Items from Badr, 30 May 1907

The front page of this issue of Badr carried as usual the full conditions of the bai`at and, at the foot of the page, again as usual, the manner in which the Promised Messiah administers the bai`at.

Again, as usual, the front page has printed on it verses from the poem in Persian by Hazrat Mirza sahib written while addressing the saint Khwaja Ghulam Farid of Chachran (near Bahawalpur). It begins: “Ma musalmaneem az fazl-i Khuda…” (We are Muslims by the grace of God. The Mustafa is our Leader and Guide). The 6th verse in the extract given here is:

“He is the best of messengers, the best of mankind. Every prophethood came to an end with him”.

This poem was published by Hazrat Mirza sahib in his book Siraj Munir, March 1897. See Mujaddid-i Azam, p. 458-459.

So we have here a writing, a section of a poem, published well before 1901, containing a verse affirming that prophethood of every kind ended with the Holy Prophet Muhammad. Then we find that regularly in Badr, for long after 1901, a part of this poem, including that verse, was always printed on the front page as giving a basic statement of his beliefs by Hazrat Mirza sahib.

This shows just how baseless the theory is that in November 1901 Hazrat Mirza sahib changed his claim from that of saint to that of prophet and began to teach from then on that the Holy Prophet Muhammad was not the last and final prophet. Pre-1901 statements on this subject were being published after 1901 as well.

June 5th, 2007

100 years ago

As the 100th anniversary of the death of Hazrat Mirza Ghulam Ahmad is in almost one year’s time, in this category we intend to follow the events and statements of the last year of his life (June 1907 to May 1908), week by week. The category name is “100 years ago” and you will be able to select just this category for display.

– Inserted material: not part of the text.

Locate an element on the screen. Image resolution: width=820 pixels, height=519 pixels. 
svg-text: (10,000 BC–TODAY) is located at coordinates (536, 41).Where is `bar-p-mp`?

That is the intention and plan. To what extent I can maintain the momentum and continuity I don’t know. I may have to adopt a “rough and ready” approach to translating the items from Urdu in order to save time.

May 31st, 2007

Verse on equality of men and women

“So their Lord accepted their prayer, (saying): I will not suffer the work of any worker among you to be lost whether male or female, the one of you being from the other. So those who fled and were driven forth from their homes and persecuted in My way and who fought and were slain, I shall truly remove their evil and make them enter Gardens wherein flow rivers — a reward from Allah. And with Allah is the best reward.” (3:195)

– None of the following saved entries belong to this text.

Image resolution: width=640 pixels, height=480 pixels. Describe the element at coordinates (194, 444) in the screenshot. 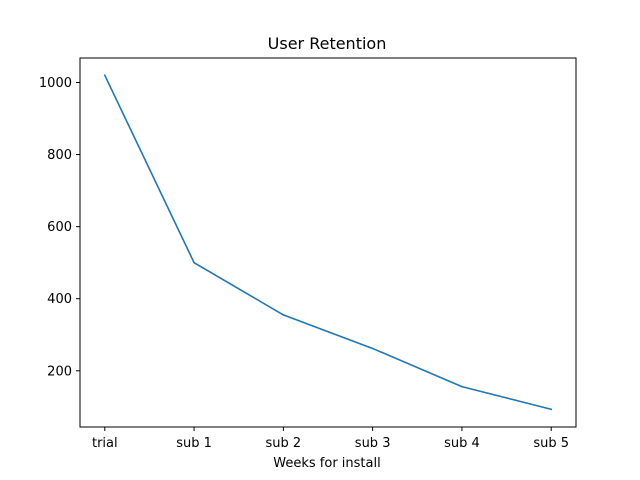

I see `x-tick-label: sub 1` at that location.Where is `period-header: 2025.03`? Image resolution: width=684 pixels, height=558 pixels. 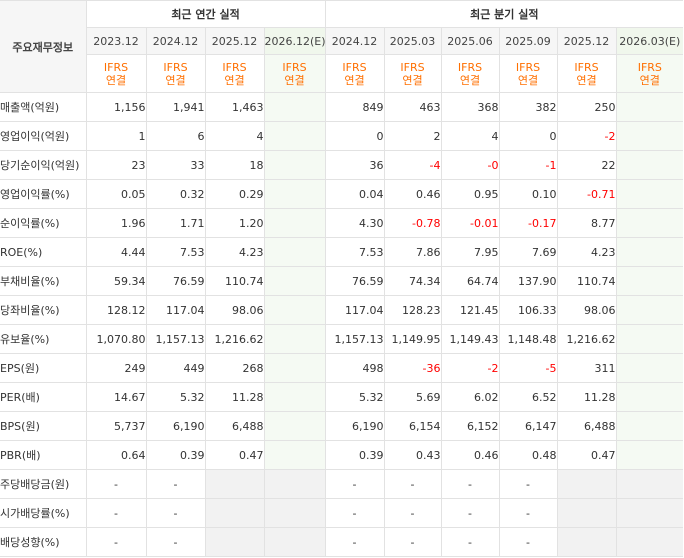
period-header: 2025.03 is located at coordinates (412, 41).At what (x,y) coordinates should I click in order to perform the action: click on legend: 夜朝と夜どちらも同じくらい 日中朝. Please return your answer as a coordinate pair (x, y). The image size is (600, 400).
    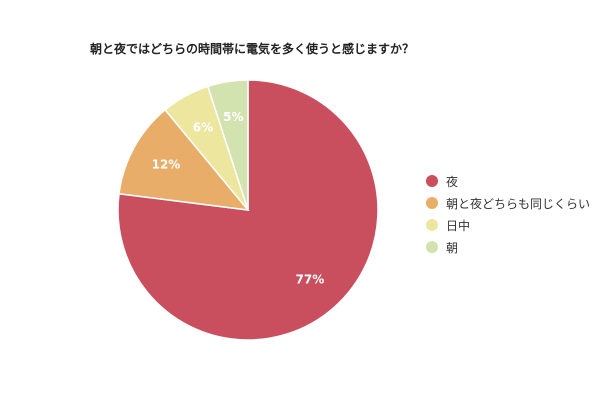
    Looking at the image, I should click on (508, 214).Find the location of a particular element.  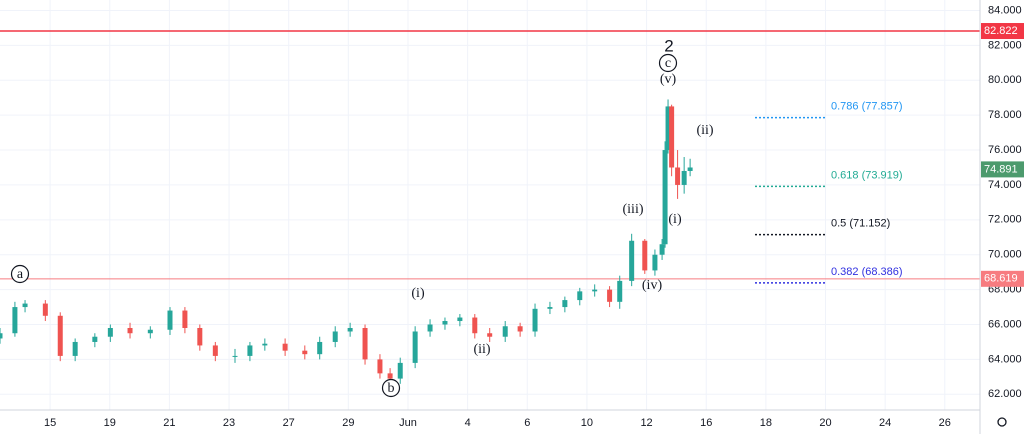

The words highlighted above, “the one of you being from the other” (ba`zu-kum min ba`z), are generally taken to mean that men and women are born, each from the other. We too have been accepting them in this sense.

However, one or two translators render these words as “you are all as each other” or “each is like the other”. Maulana Muhammad Ali in Bayan-ul-Quran has also given this as an alternative interpretation. He writes in note 592:

“Or it means that you, men and women, are alike in terms of behaviour and qualities. … You all are one, you are like kindred.”

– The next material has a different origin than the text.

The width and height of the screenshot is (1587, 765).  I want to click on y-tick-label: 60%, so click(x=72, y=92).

Thus, “you, men and women, are the same as each other” is a meaning of these words.

May 29th, 2007

Towards the 100th anniversary of the death of Hazrat Mirza Ghulam Ahmad

On Saturday 26th May, as the session of the convention in Berlin opened, we were reminded that this day was the 99th anniversary of the death of Hazrat Mirza Ghulam Ahmad. Some extracts were read out from his writings and statements. Thus begins the 100th year after his passing away. We will devote this year to reminding and informing people of his great contributions to the cause of Islam.

May 29th, 2007

Berlin Convention, Friday 25th May to Sunday 27th May 2007

This was a European Lahore Ahmadiyya convention, conducted by members from Germany, the Netherlands and the U.K. The theme from the U.K. was “Islam, Peace and Tolerance” and the damage done to the cause of Islam by the use of violence in the name of Islam.